By Margit Bannon, Instructor E-RYT 200, YACEP, and USPTA certified Tennis Professional
Earlier last summer I was confiding in Gwen, a fellow yoga teacher and friend that recently passed. I said to her, “ I feel as if I’m practicing (yoga) as though I’m preparing for something but I don’t know exactly what that is.” I had been feeling this way for months, and although I had many goals for my practice, I felt my preparation was fueled by something greater than I could even explain. In this case, by “practice,” I’m referring specifically to yoga philosophy, the study of self, and meditation. A few weeks before Gwen died, I also confided in her that I felt as if I might be my own greatest obstacle, and if that was true, I was interested in trusting myself and getting comfortable with hearing the sound of my own voice. Afterwards she prescribed me a mantra to dispel fear, without knowing that she had tapped into one of my greatest fears: not living up to my full potential.

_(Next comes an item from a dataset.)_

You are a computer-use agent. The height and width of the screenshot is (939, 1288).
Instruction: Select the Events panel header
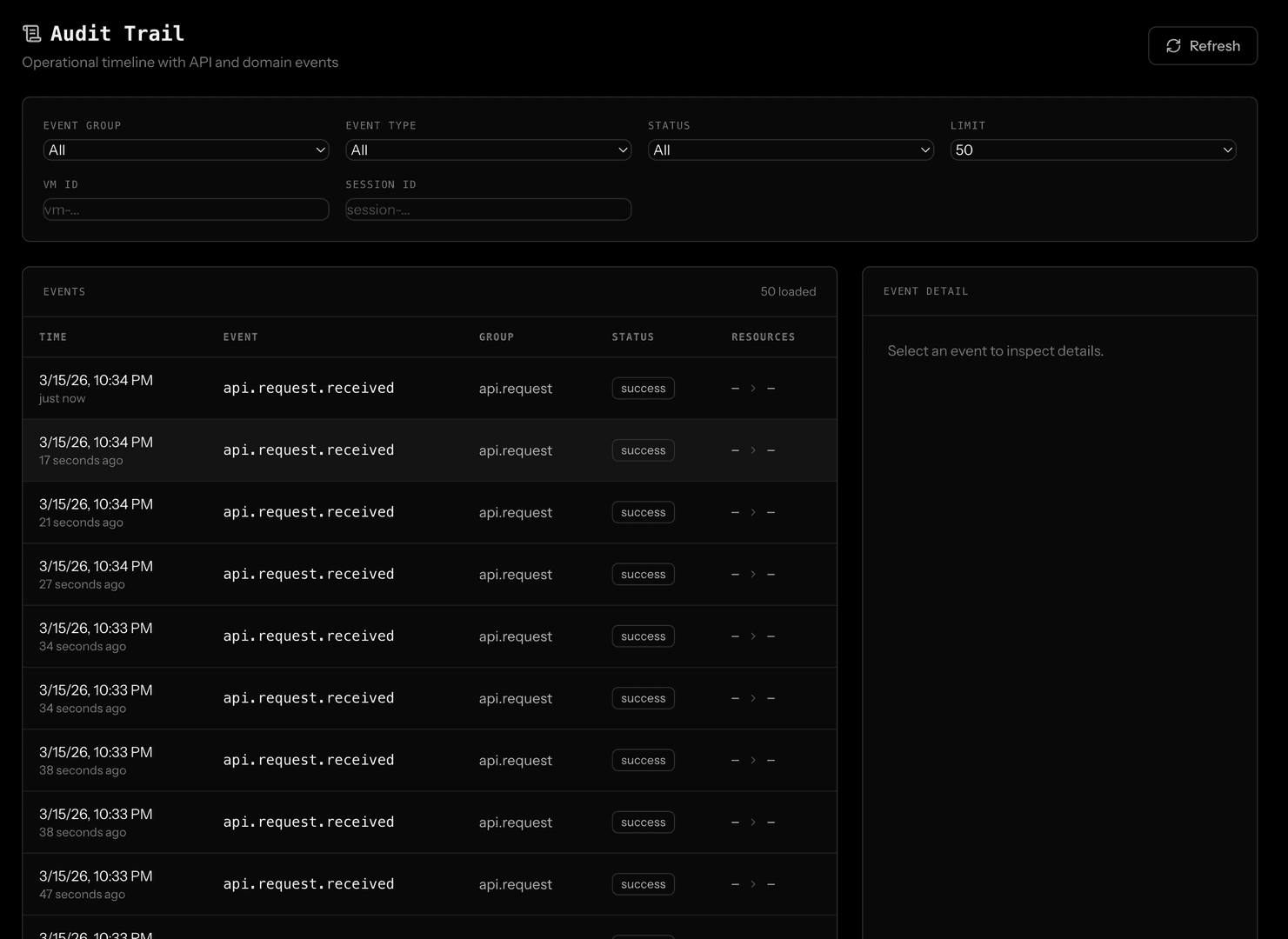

Flash forward a few months to me experimenting in teaching with–what might seem frivolous to some–several platforms such as Facebook live and videos on YouTube…To the outside observer it might just seem as if that’s what yoga and tennis teachers do now, but no one knew except for me, that it was all just an experiment on my end. I realized that when I filmed myself, I froze and became a different person. I became self-conscious, and tight in a way that doesn’t happen when I’m in the comfort of a regular class setting, and it really bothered me. Little did I know that this self-practice of “getting over myself” and “accepting myself” was actually preparation for what is happening present day, and that I would need to get comfortable in a hurry if I was to keep in touch with students and stay afloat through this challenging time!
What my students don’t know is that I receive exactly what they hope to gain in coming to take my classes. Cut to the present moment: an opportunity to inspire and be inspired (which is basically all I ever hope for) in these uncertain times that require us to operate day by day, one breath at a time. How important it is, now more than ever, to focus ourselves on the task at hand, enjoy simple pleasures and stay positive when there’s potentially so much to be down about!

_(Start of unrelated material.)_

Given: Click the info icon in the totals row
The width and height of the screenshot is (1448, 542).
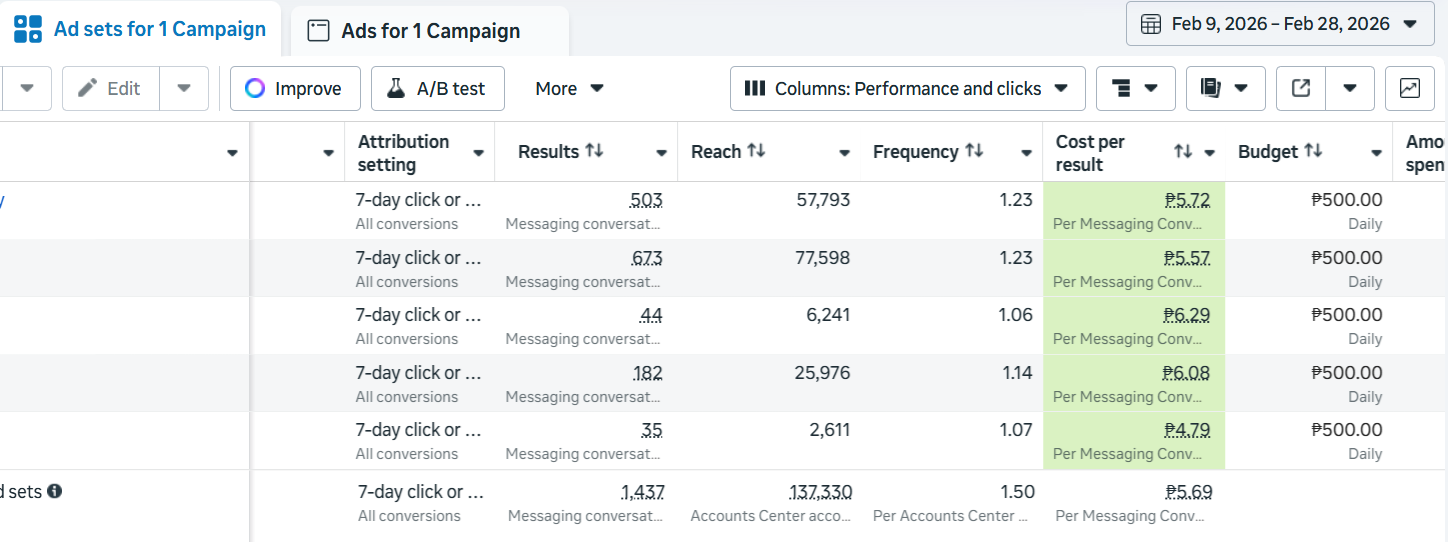Looking at the screenshot, I should pyautogui.click(x=55, y=491).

I do realize I am one of the fortunate ones, and that is not lost on me. A student asked me the other day, “Aren’t you scared?!” The truth is that I do have concerns, but apart from being as prepared as I can be and making decisions I’m comfortable with in the moment, I try to let the rest go. Not an easy task for someone who likes to plan and control what could happen in the future! And so with that I share that I feel a strange sense of calmness, in this rare opportunity to allow all of this practice come to fruition (there’s no shortage of opportunity, time for the “performance”!) I wish you much peace, perhaps with the ability to spend more quality time at home caring for yourselves and others, perhaps reminding yourself of where you are, one day at a time, one breath at a time…I look forward to seeing you on the other side!